At the conclusion, the researchers reported that they successfully correlated cravings with emotional eating using experiential avoidance as the bridge between the two, as experiential avoidance accounted for 24.66% of the variance in emotional eating. 

This effect is especially pronounced in subjects with poor coping mechanisms and persists in the case of alcoholism.

The Damaging Potential of Unchecked Cravings

Let’s get the most obvious issue out of the way first: giving into cravings on a regular basis will make you fat.

The same finding from the Mayo Clinic College of Medicine referenced above puts it more diplomatically, citing several studies that connected food cravings with a “higher weight status.”

Along with unhealthy weight gain via regular intake of processed, nutritionally void foods comes increased incidence of a laundry list of epidemic-level health threats, including:

  • Metabolic syndrome/obesity.
  • Type II diabetes
  • Heart disease
  • Stroke
  • Alzheimer’s

The review goes on to bring a less obvious, but equally important factor into this equation— the likelihood of following through.

Approximately 80-85% of college students and adults follow through on their food cravings, cited the authors.

This is why many nutrition experts believe in preventing cravings instead of trying to resist them when they occur, but more on that in a moment.

Eating Disorders

As one might expect, a higher intensity and frequency of food cravings is correlated with binge-eating disorder (BED) and bulimia nervosa.

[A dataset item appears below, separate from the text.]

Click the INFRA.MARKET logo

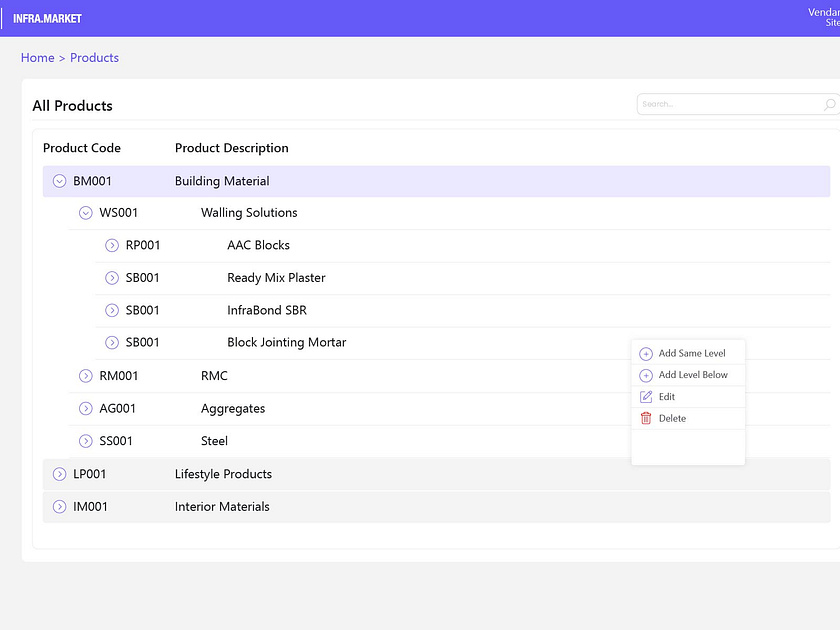pyautogui.click(x=46, y=18)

A study by the University of Salzburg in Austria confirmed the classical conditioning model of binge eating, showing that bulimic participants had stronger cravings after being exposed to food cues than control group members.

However, the issue of causality—whether the cravings caused bulimia or vice versa—is still being bounced around.

One thing that researchers can agree on is the importance of mental health status in determining craving reactivity. 

Chicken or egg, discounting the mental health side of eating disorders narrows treatment options, where a more holistic approach that also seeks to identify psychological motivators of binge-eating behaviors casts a wider net. 

That said, there are plenty of practical methods that bulimics and non-bulimics can turn to when it comes to wresting control of food cravings. 

How to Guide Cravings to a Healthier Place

Hydration is arguably the most effective, sustainable, and practical method for reducing food cravings.

Hydration

Water is essential for metabolizing glucose (in the form of glycogen) into usable energy, so when the body is dehydrated, it craves sugar to replenish what it perceives to be insufficient glycogen stores.

Staying hydrated allows you to more efficiently metabolize the glycogen that’s already in your system, cutting the craving off before it can develop.

Intermittent fasting isn’t just for avid weightlifters or severely overweight people; average-sized people struggling with food cravings may be able to mitigate cravings using this method.

It may seem contradictory, but fasting is more potent in this regard than conventional dieting, because fasting inhibits the hunger hormone ghrelin.

Conventional dieting, on the other hand, creates a classic case of the forbidden fruit—you can’t have it, so you want it even more. 

Speaking of, not all dietary choices are created equal when it comes to their craving-killing potential.

Namely, protein-rich foods have been shown in trial reviews like this one from the University of Medical Sciences in Shiraz, Iran to suppress ghrelin levels more than other foods.

The study also confirmed that protein-rich foods are better at promoting a feeling of fullness, compounding their effectiveness in this regard.

The Smarter Approach Always Wins

We won’t sugarcoat it (pun intended): the nutritional environment that we Westerners live in today is designed to play to our base instincts, exploiting our natural and once-protective affinity for fat and sugar for profit.

Fighting back effectively is less about willpower and more about preparation.

If you can persuade your body out of survival mode with adequate hydration, sleep, relaxation, and nutrition, the cravings will have much thicker armor to get through.